Chapitre 23 : Noyés par la pluie

22 4 4
                                    

Michiel sort un énorme talkie-walkie noir de la poche de sa vieille veste rapiécée, radieux.
Diverses minis antennes et boutons multicolores semblent avoir été rajoutés.
- Ça fait un bout de temps que j'l'ai, m'explique-t-il. C'était son idée, elle voulait qu'on puisse être en contact n'importe où et n'importe quand.
- Qui ça? je demande, avide d'en savoir plus.
- Courtney, pardi! s'exclame Michiel.

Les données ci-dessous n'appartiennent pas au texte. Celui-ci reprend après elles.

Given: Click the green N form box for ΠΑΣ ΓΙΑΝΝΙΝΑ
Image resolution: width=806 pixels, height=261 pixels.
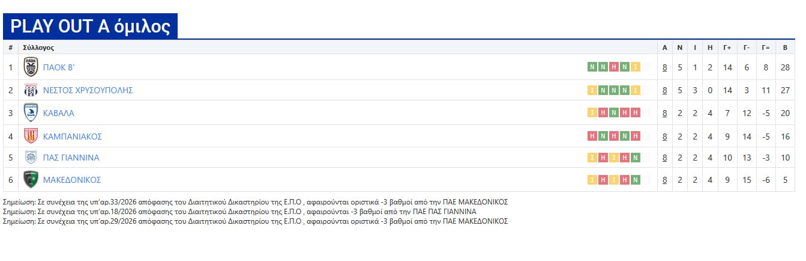Looking at the screenshot, I should pos(635,158).
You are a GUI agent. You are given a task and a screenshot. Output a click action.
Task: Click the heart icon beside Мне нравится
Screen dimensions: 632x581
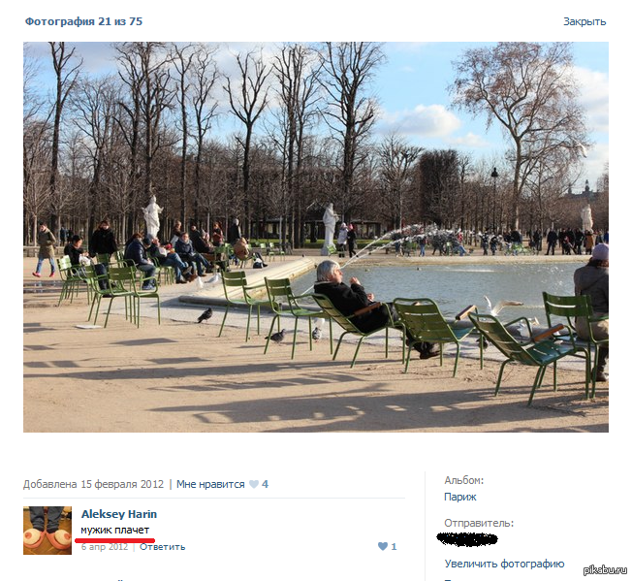254,484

Quand je lui ai montré ce bijou, le soir de notre rencontre, elle a tout de suite demandé à ce que j'en fasse un exactement pareil pour elle.
Il ricane en se grattant le nez et reprend.

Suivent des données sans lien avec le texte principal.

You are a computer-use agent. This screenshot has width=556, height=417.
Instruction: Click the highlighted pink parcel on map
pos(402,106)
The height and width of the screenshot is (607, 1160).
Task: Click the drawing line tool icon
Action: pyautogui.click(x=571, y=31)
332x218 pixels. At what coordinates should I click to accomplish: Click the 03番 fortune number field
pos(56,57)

- C'était pas bête de sa part, avec un seul talkie, on peut pas aller bien loin! Mais on a galéré à en reproduire un autre car j'avais fabriqué le premier bien avant l'Apocalypse.

C'est donc comme ça que Michiel voit ces évènements? Comme l'Apocalypse?
Je peux comprendre : Quand j'ai appris à le connaître, il m'avait raconté à quel point les catastrophes avaient été concentrées sur la région dans laquelle il vivait.
Il habitait dans une mégalopole bien loin de ce trou perdu qu'est Berkey Hill.
Il a vu chaque membres de sa famille mourir un à un. Devant ses yeux.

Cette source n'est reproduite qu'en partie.